È una domanda da un milione di dollari che non credo di poter esaurire in poche righe, soprattutto perché il problema della programmazione danza nel sistema culturale italiano ha origini più antiche della mia nascita. È assolutamente reale la mancanza di interlocutori, così come lo sbilanciamento tra prosa e danza, che genera enormi difficoltà di distribuzione in assenza di spazi di programmazione nelle stagioni e visioni programmatiche di sviluppo. Sanpapié è rientrata nel finanziamento pubblico da un solo anno e siamo quasi sempre stati una compagnia indipendente ed auto-sostenuta, perciò avere una sola replica al debutto di uno spettacolo non è per noi, così come per tante altre realtà, una cosa strana. Non abbiamo alle spalle teatri stabili, circuiti o enti perciò prendiamo ogni debutto come un inizio, un’occasione per presentare un nuovo passo nella nostra ricerca e condividere un percorso con chi lo sentirà affine e in linea con il proprio lavoro o con la propria sensibilità. Crediamo negli incontri e ci esponiamo alla “meritocrazia”: se lo spettatore volesse consigliare lo spettacolo a qualcuno risponderemo facendo del nostro meglio per farlo accadere al più presto perché, di fatto, è l’unica cosa onesta che possiamo davvero assicurare. Ci siamo sempre concessi il lusso di portare avanti la nostra ricerca artistica con progetti molti diversi tra loro e difficilmente inseribili in una logica di mercato commerciale perciò ci rivolgiamo agli spettatori che con il loro sostegno, e seguendoci, ci danno la forza di cui abbiamo bisogno per proseguire. Il mercato della danza è un contesto deprimente ma se ci fermassimo a questo, smetteremmo di fare spettacoli.

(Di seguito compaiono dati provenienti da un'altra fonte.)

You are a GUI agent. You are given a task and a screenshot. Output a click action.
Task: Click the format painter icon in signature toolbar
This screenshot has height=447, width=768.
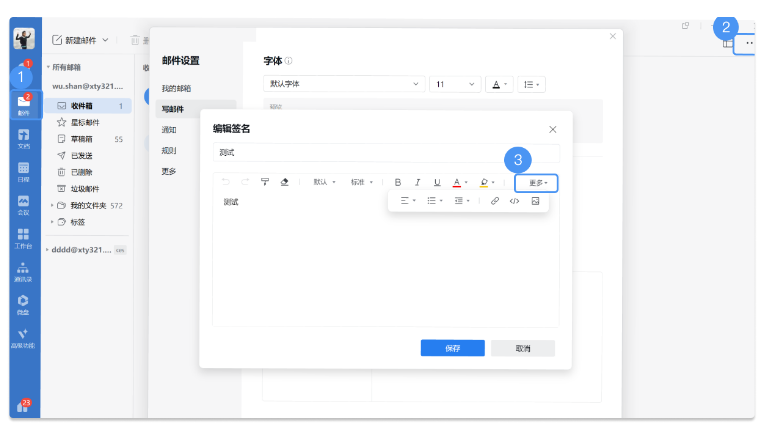(265, 182)
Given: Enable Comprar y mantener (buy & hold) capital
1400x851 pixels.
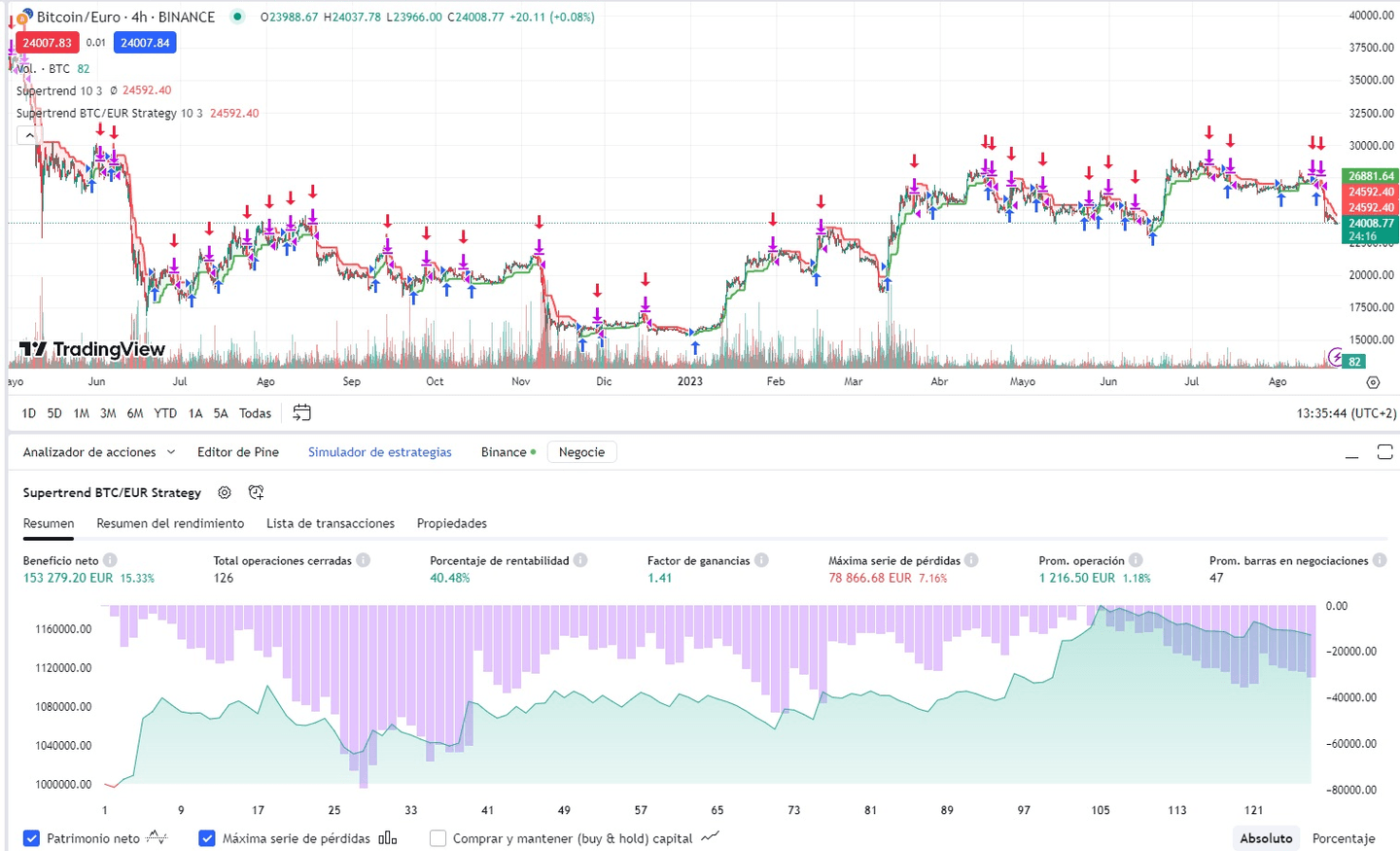Looking at the screenshot, I should [438, 837].
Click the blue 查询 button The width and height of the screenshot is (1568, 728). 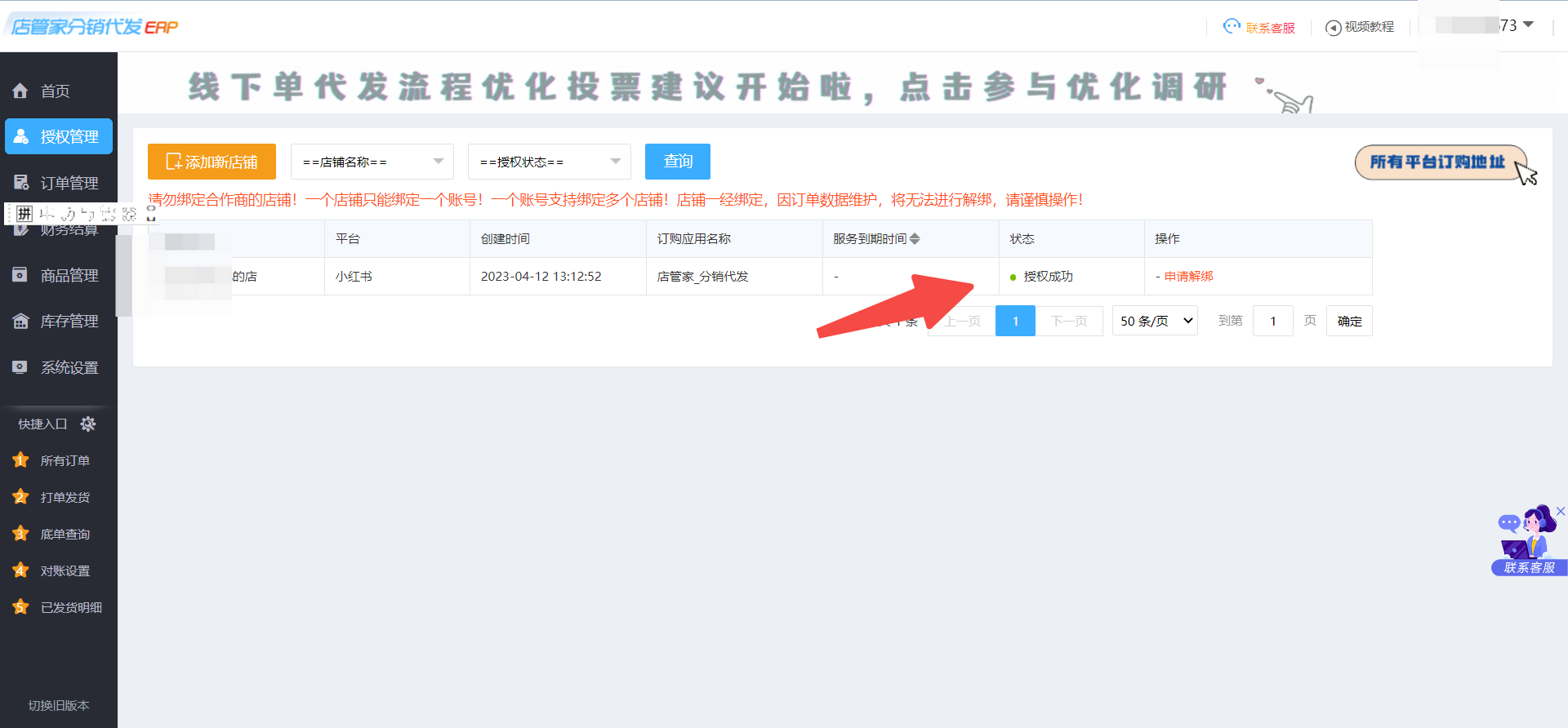pyautogui.click(x=677, y=162)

Ti va di dare l’appuntamento ai nostri lettori…

Certamente!

Quello che accade in una sala prove non è che la metà di un lavoro, il resto si realizza solo con la presenza del pubblico e vi aspettiamo per portare questo viaggio in porto.

Ci trovate al Festival Exister presso Dancehaus, via Tertulliano 70, Milano sabato 11 marzo, in due fasce orarie: 18 e 21.

Se dopo lo spettacolo voleste fermarvi per domande, confronti e osservazioni, siete i benvenuti!

E noi ci saremo perché è importate stare vicino e sostenere la danza contemporanea italiana.

STAND BY ME
sabato 11 marzo ore 18.00 e ore 21.00 | DanceHaus

Compagnia Sanpapié
regia Lara Guidetti
in scena i corpi e le voci di Sofia Casprini, Gioele Cosentino e Matteo Sacco

sinossi

una storia di amore e morte in cui sfilano archetipi antichi e stereotipi reiterati sino a diventare maschere grottesche.